Omelia (15-07-2012)
Wilma Chasseur
Il duro "mestiere" di profeta

Ancora un profeta cacciato via: questa volta tocca ad Amos che si sente dire da Amasia: "Vattene veggente, và nella terra di Giuda (...) ma a Betel non profetizzare più" (prima lettura). Decisamente dura, la vita del profeta. Domenica scorsa vedevamo Gesù rifiutato dagli stessi parenti e familiari. E la conseguente tristezza e amarezza del Signore nel vedere l'incapacità dei suoi a riconoscere i segni di santità che emanavano dalla sua Persona divina. Oggi vediamo le condizioni necessarie al profeta per esercitare il suo ministero, ma non per diventarlo -che quelle non ci sono proprio- bensì per fare il "mestiere" di profeta.



  • Impossibile diventare profeta


Per diventarlo, le condizioni non ci sono nel senso che è un dono gratuito di Dio che chiama chi vuole senza aspettarsi o pretendere meriti da parte del chiamato: la grazia non fa esclusioni di persone, può toccare chiunque e a volte sembra proprio che le caratteristiche del profeta siano quelle della maggior inettitudine e incapacità. "Sono un uomo dalle labbra impure (Isaia)". "Sono giovane e non so parlare, manda qualcun altro" (Geremia). E la prima lettura di oggi ci presenta il profeta Amos che dice ad Amasia: "Non ero profeta, né figlio di profeta; ero un pastore e raccoglitore di sicomori; Il Signore mi prese da dietro al bestiame e mi disse. Và e profetizza al mio popolo Israele". Quindi non lo si può diventare per scelta propria, ma quando il Signore manda, non c'è via di scampo; ed è oltremodo raccomandato di non cercarla la via di scampo, se no si rischia di finire nello stomaco di qualche balena... E san Paolo, nella prima lettera ai Corinzi, conferma queste "preferenze" divine: "Considerate la vostra chiamata fratelli: non ci sono tra voi molti sapienti secondo la carne, non molti potenti, non molti nobili. Ma Dio ha scelto ciò che nel mondo è stolto per confondere i sapienti, Dio ha scelto ciò che nel mondo è debole per confondere i forti, Dio ha scelto ciò che nel mondo è ignobile e disprezzato e ciò che è nulla per ridurre al nulla le cose che sono, perché nessun uomo possa gloriarsi davanti a Dio".
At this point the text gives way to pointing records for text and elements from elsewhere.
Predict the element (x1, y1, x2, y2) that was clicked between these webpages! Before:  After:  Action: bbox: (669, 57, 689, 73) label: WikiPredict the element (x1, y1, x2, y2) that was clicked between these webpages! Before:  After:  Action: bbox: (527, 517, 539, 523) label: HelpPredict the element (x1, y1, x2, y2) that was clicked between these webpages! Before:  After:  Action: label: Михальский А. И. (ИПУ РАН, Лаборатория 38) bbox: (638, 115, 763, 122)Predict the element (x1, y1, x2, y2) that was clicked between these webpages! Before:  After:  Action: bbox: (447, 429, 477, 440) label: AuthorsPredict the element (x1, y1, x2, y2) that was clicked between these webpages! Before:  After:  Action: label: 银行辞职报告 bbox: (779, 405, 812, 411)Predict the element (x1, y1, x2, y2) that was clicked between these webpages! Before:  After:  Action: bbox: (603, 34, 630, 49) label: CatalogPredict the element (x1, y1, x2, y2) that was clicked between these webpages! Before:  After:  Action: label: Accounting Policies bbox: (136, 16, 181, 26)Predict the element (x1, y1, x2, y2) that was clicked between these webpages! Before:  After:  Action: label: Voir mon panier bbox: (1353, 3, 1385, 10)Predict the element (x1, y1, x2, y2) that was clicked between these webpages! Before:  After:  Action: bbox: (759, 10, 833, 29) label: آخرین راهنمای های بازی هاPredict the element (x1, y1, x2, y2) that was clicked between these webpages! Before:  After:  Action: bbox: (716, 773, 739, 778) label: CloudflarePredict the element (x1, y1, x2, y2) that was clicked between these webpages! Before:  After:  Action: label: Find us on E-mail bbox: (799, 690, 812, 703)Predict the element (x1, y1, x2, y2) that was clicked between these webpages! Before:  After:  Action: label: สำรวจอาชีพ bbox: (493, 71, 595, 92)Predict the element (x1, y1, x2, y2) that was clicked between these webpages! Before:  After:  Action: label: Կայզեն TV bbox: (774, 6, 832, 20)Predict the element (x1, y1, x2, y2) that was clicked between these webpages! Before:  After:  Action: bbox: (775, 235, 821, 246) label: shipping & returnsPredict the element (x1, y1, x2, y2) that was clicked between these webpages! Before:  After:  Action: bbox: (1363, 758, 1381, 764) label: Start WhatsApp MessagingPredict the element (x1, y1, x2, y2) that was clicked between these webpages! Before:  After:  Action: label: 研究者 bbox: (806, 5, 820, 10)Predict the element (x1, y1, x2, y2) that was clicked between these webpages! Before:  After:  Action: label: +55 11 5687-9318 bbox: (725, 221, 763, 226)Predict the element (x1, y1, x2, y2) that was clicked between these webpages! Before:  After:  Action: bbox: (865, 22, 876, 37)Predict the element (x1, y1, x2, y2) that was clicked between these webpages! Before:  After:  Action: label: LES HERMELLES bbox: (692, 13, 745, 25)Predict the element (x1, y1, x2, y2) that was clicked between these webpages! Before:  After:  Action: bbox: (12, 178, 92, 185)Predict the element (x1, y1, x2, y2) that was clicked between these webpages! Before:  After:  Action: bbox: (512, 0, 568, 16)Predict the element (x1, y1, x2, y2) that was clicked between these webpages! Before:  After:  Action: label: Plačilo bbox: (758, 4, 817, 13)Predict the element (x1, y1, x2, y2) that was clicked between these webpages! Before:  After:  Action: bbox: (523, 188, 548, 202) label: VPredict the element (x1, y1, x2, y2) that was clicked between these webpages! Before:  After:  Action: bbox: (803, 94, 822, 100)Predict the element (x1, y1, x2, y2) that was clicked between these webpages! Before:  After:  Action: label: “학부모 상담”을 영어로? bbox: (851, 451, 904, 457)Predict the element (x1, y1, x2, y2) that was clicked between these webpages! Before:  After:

  • Dopo ripetuti fallimenti... si è pronti


A volte per essere pronti ad annunciare Lui, bisogna percorrere il cammino durissimo del fallimento, magari ripetuto e ricorrente finché sentiamo che la Sua Parola può passare senza più cozzare con la nostra e il nostro io si è talmente dileguato da poter dire in verità: " Non sono più io che vivo, ma Cristo vive in me".
Ma una volta raggiunta questa spoliazione e trasparenza -e una via alla santità è certamente la capacità di saper guardare in faccia e riconoscere la propria debolezza e miseria- allora fiumi di benedizioni scenderanno su di noi. "Benedetto sia Dio che ci ha benedetti con ogni benedizione spirituale nei cieli, in Cristo. In Lui ci ha scelti prima della creazione del mondo, per essere santi e immacolati al suo cospetto nella carità, predestinandoci a essere suoi figli adottivi per opera di Gesù Cristo, secondo il beneplacito della Sua volontà" (seconda lettura).



  • A chi non vi accoglie rimarrà la polvere...


A questo punto i discepoli possono andare, a due a due, e possono ricevere i poteri di scacciare gli spiriti immondi, di guarire ogni sorta di infermità e di fare prodigi, perché sono ormai liberi e liberati dalla tentazione di attribuirsi meriti e poteri che non si sono dati loro, ma procedono dalla grazia del loro Maestro e Signore Gesù. Solo, devono scuotere i loro sandali e lasciare quelli che non li accolgono nella loro polvere: loro devono fare dietrofront, ma la polvere rimanga pure lì...
Oggi abbiamo infiniti mezzi per annunciare la buona novella -e nessun battezzato è dispensato dal farlo- ma la grazia è una sola: quella del Signore Nostro Gesù Cristo. Dobbiamo puntare e contare unicamente su di Lui, senza cercare altre garanzie o appoggiarci su altre sicurezze.